On 24 January, Chinese doctors and scientists reported the first description of a new disease caused by a novel coronavirus.
They described how a strange series of cases of pneumonia had presented in December in Wuhan, a city of 11 million people and the capital of Hubei province. At that time, 800 cases of the new disease had been confirmed. The virus had already been exported to Thailand, Japan and South Korea.
Most of the 41 people described in this first report, published in the Lancet, presented with non-specific symptoms of fever and cough. More than half had difficulties in breathing. But most worryingly of all, a third of these patients had such a severe illness that they had to be admitted to an intensive care unit. Most developed a critical complication of their viral pneumonia – acute respiratory distress syndrome. Half died.
The Chinese scientists pulled no punches. “The number of deaths is rising quickly,” they wrote. The provision of personal protective equipment for health workers was strongly recommended. Testing for the virus should be done immediately a diagnosis was suspected. They concluded that the mortality rate was high. And they urged careful surveillance of this new virus in view of its “pandemic potential”.
That was in January. Why did it take the UK government eight weeks to recognise the seriousness of what we now call Covid-19?
In 2003, Chinese officials were heavily criticised for keeping the dangers of a new viral disease, severe acute respiratory syndrome (Sars), secret. By 2020, a new generation of Chinese scientists had learned their lesson. Under immense pressure, as the epidemic exploded around them, they took time to write up their findings in a foreign language and seek publication in a medical journal thousands of miles away. Their rapid and rigorous work was an urgent warning to the world. We owe those scientists enormous thanks.
But medical and scientific advisers to the UK government ignored their warnings. For unknown reasons they waited. And watched.
The scientists advising ministers seemed to believe that this new virus could be treated much like influenza. Graham Medley, one of the government’s expert scientific advisers, was disarmingly explicit. In an interview on Newsnight last week, he explained the UK’s approach: to allow a controlled epidemic of large numbers of people, which would generate “herd immunity”. Our scientists recommended “a situation where the majority of the population are immune to the infection. And the only way of developing that, in the absence of a vaccine, is for the majority of the population to become infected.

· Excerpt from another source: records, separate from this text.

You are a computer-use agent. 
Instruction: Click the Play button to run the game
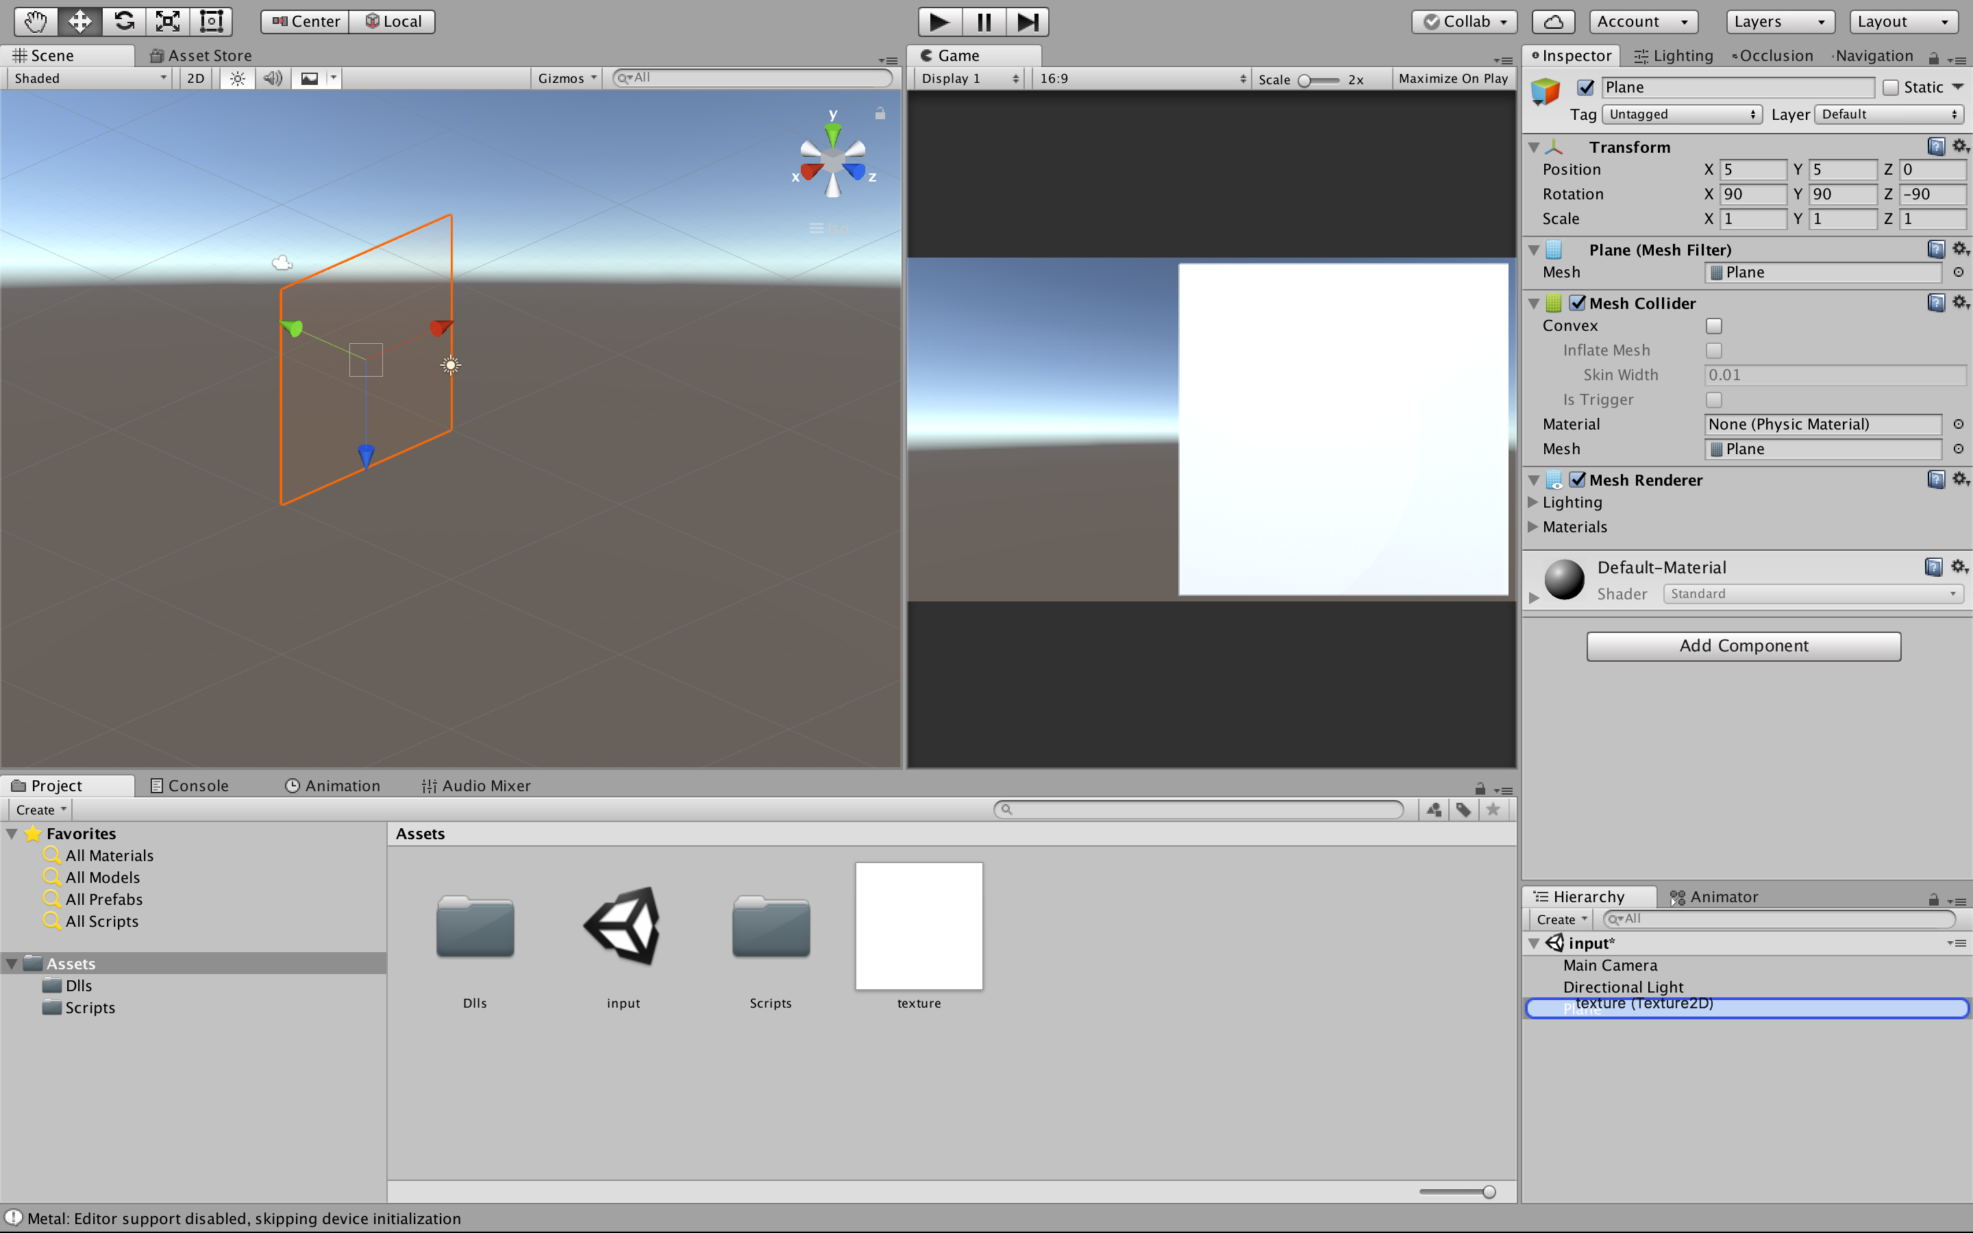point(938,20)
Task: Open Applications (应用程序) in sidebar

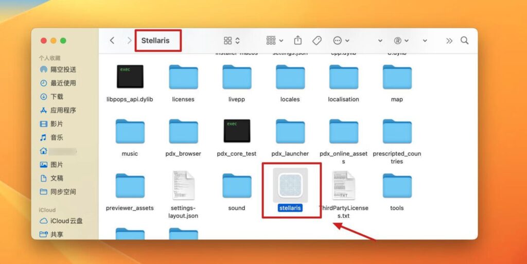Action: pos(63,110)
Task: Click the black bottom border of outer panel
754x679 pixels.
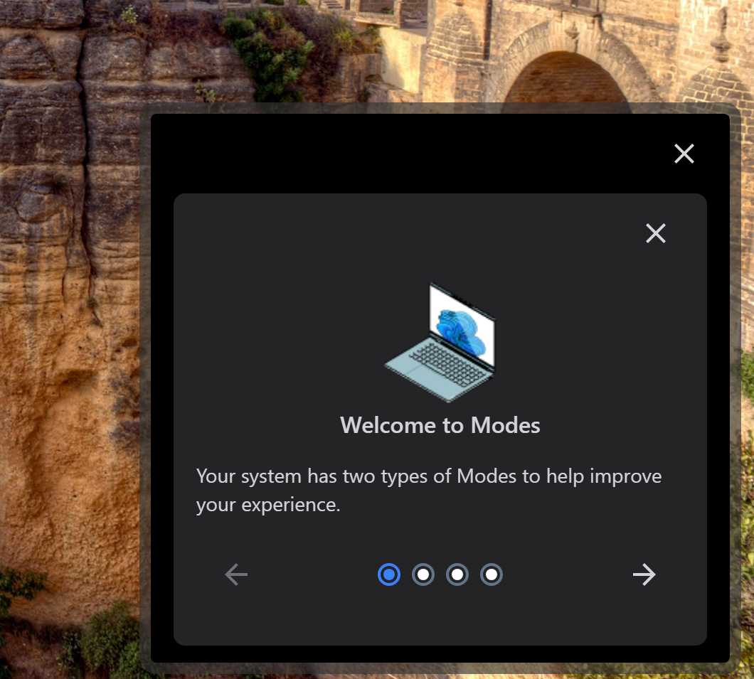Action: 440,654
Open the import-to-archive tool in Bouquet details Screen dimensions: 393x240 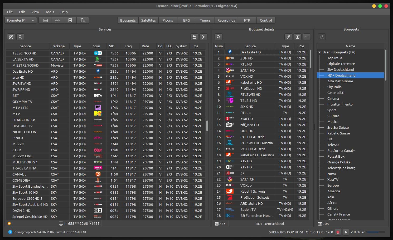coord(298,37)

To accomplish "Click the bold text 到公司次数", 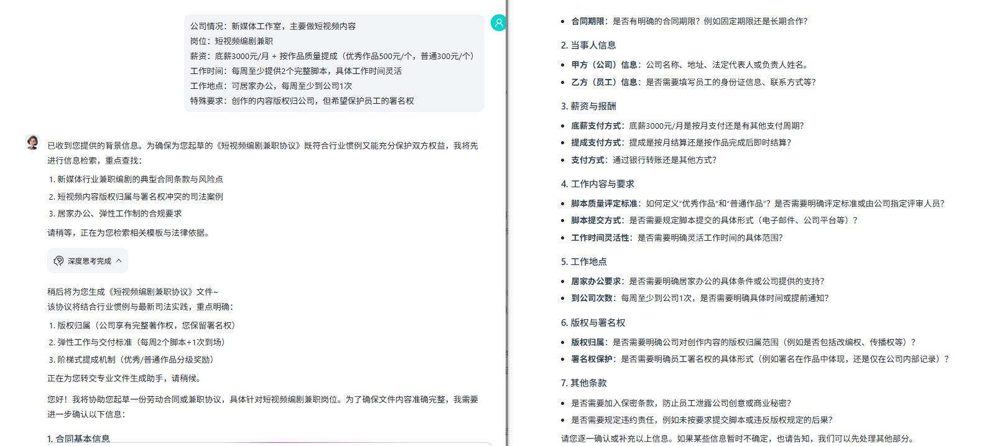I will click(591, 298).
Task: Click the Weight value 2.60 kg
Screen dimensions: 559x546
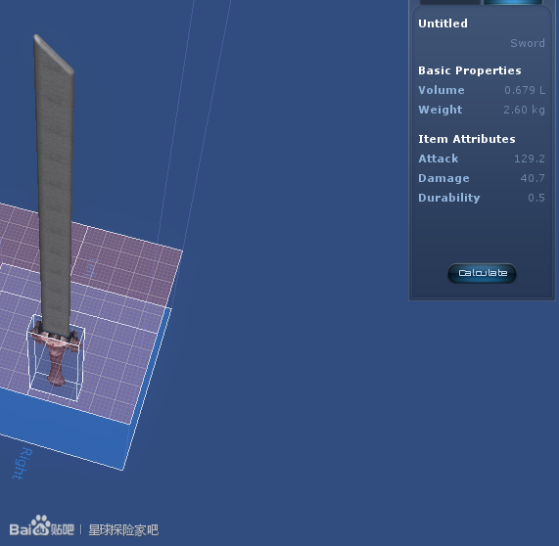Action: click(524, 110)
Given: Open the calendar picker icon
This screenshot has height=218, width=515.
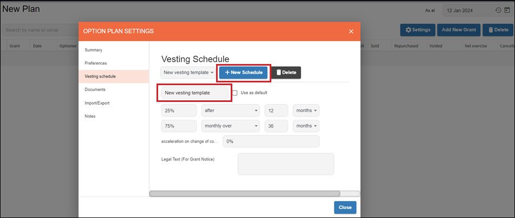Looking at the screenshot, I should [506, 10].
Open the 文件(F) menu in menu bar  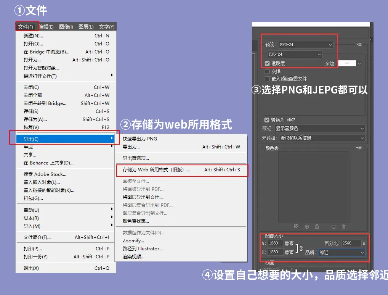tap(27, 27)
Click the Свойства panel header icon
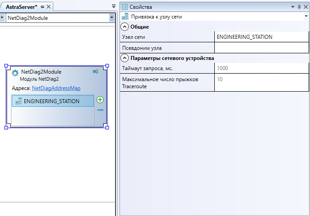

After weeks of inaction, the government announced a sudden U-turn on Monday, declaring that new modelling by scientists at Imperial College had convinced them to change their initial plans. Many journalists, led by the BBC, reported that “the science had changed” and so the government had responded accordingly. But this interpretation of events is wrong. The science has been the same since January. What changed is that government advisers at last understood what had really taken place in China.
Indeed, it didn’t need this week’s predictions by Imperial College scientists to estimate the impact of the government’s complacent approach. Any numerate school student could make the calculation. With a mortality of 1% among 60% of a population of some 66 million people, the UK could expect almost 400,000 deaths. The huge wave of critically ill patients that would result from this strategy would quickly overwhelm the NHS.
The UK’s best scientists have known since that first report from China that Covid-19 was a lethal illness. Yet they did too little, too late.
The virus quickly made its way to Europe. Italy was the first European country to suffer huge human losses. On 12 March, two Italian researchers, Andrea Remuzzi and Giuseppe Remuzzi, set out the lessons of their tragic experience. Italy’s health service simply could not cope. They did not have the capacity of intensive care beds to deal with the scale of infection and its consequences. They predicted that by mid-April their health system would be overwhelmed. The mortality of patients with severe infection was high. A fifth of health workers were becoming infected, and some were dying.
They described the situation in Italy as an unmanageable catastrophe. They wrote: “These considerations might also apply to other European countries that could have similar numbers of patients infected and similar needs regarding intensive care admissions.” And yet the UK continued with its strategy of encouraging the epidemic and the goal of herd immunity.
Something has gone badly wrong in the way the UK has handled Covid-19. I know Chris Whitty, the chief medical officer, and Patrick Vallance. I have the utmost respect for both. They have had the services of some of the most talented researchers in the world to draw on. But somehow there was a collective failure among politicians and perhaps even government experts to recognise the signals that Chinese and Italian scientists were sending. We had the opportunity and the time to learn from the experience of other countries. For reasons that are not entirely clear, the UK missed those signals. We missed those opportunities.
In due time, there must be a reckoning. I sat with the director general of the World Health Organization, Dr Tedros Adhanom Ghebreyesus, in Geneva in February. He was in despair. Tedros had been criticised for not calling a public health emergency of international concern sooner. But when he did and when he asked for the modest sum of $675m to help the WHO combat the growing global pandemic his pleas were ignored.
The UK is now taking the right actions to defeat this new epidemic. But we have lost valuable time. There will be deaths that were preventable. The system failed. I don’t know why. But, when we have suppressed this epidemic, when life returns to some semblance of normality, difficult questions will have to be asked and answered. Because we can’t afford to fail again. We may not have a second chance.